Hiatus
I haven’t been very good lately. Left my project untouched for a couple of months. I hit a road block on my entity building, and my brain froze. That and I had some games to go through.
Prince of Persia: Pretty good, most critics say is far too easy, I say is fluid. I really liked the experience. The Epilogue bit has all the nagging issues of the old Prince of Persia Games that made them frustrating. It’s almost like they tried to make up for the fact that the game was “too” user friendly. The part that I liked. Specially after playing the nearly pixel perfect jumping and thoroughly convoluted experience that is Mirror’s Edge. Don’t get me wrong, it’s a great design and with lot’s of production value but it keeps forgetting why did it came to this world, and what the fun part of the game is “free running”. It’s almost like someone that wasn’t working directly on the project gone and said… hmm… you need more combat, more enemies, there isn’t enough frustration in the game.
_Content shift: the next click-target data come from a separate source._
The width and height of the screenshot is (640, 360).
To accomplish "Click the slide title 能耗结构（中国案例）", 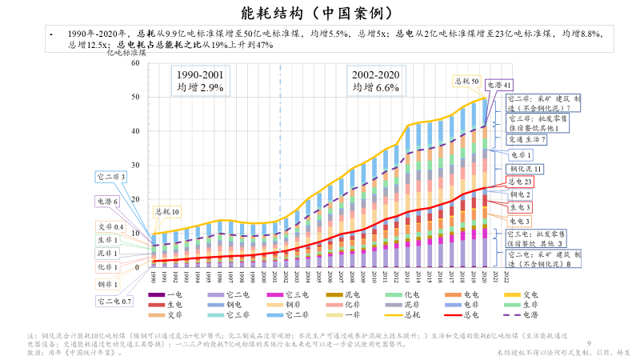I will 320,14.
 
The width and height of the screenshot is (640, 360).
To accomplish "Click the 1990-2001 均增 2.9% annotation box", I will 200,80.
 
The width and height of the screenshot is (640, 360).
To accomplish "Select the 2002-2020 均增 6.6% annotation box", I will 375,80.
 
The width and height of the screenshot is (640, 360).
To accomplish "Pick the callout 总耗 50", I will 467,81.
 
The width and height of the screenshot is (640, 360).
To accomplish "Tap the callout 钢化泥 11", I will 526,169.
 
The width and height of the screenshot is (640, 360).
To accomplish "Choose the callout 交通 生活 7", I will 527,139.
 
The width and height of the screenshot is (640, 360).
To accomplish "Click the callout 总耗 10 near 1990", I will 167,212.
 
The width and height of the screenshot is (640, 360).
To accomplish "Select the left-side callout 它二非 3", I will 110,176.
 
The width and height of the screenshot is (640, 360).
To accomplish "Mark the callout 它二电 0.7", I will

Dead Space: I decided that I had “cojones” and chose to play it on Hard from the start, just like I did with Gears of War 2, Halo 3, Bioshock and some other FPS. Damn! Dead Space is hard. Hard and scary, Yatzee forgive me but he is probably suffered from horror desensitization or something. This game scares the crap out of me and I found myself too stressed out to carry on playing. When I come back I will probably put the difficult down… maybe…I want those extra achievements.
And that brings me to the last one, which probably should require a post of it’s own.
Banjo-Kazooie: Nuts & Bolts by my fellow colleagues at Rare: God what a fantastic game! Though you really need to spend more than five hours on it to start enjoying it. It is a meta-linguistic-piece-of-art-of-a-game if ever there was one.
“Hero Klungo Sssavesss Teh World” is the work of a genius.
I know the whole “Are games art?” malarkey depends on a very subjective point of view, and what is your personal conception of art, and blah, blah, blah... and for most it’s not even worth discussing, but in my opinion, that little “fake” 8-bit platformer touches so many subjects with such subtlety that it can’t be just out of pure luck, it’s true genius. It’s like the game is an very tongue-in-cheek interactive statement about everything that was wrong with pixel-perfect platformers, while touching subjects of game programming, art, design, production, and the whole game development process. It may be that you may need to be a hardcore gamer or actually work in the games industry to get the humour of it. It’s a piece of art directed to a niche, but a piece of art nonetheless.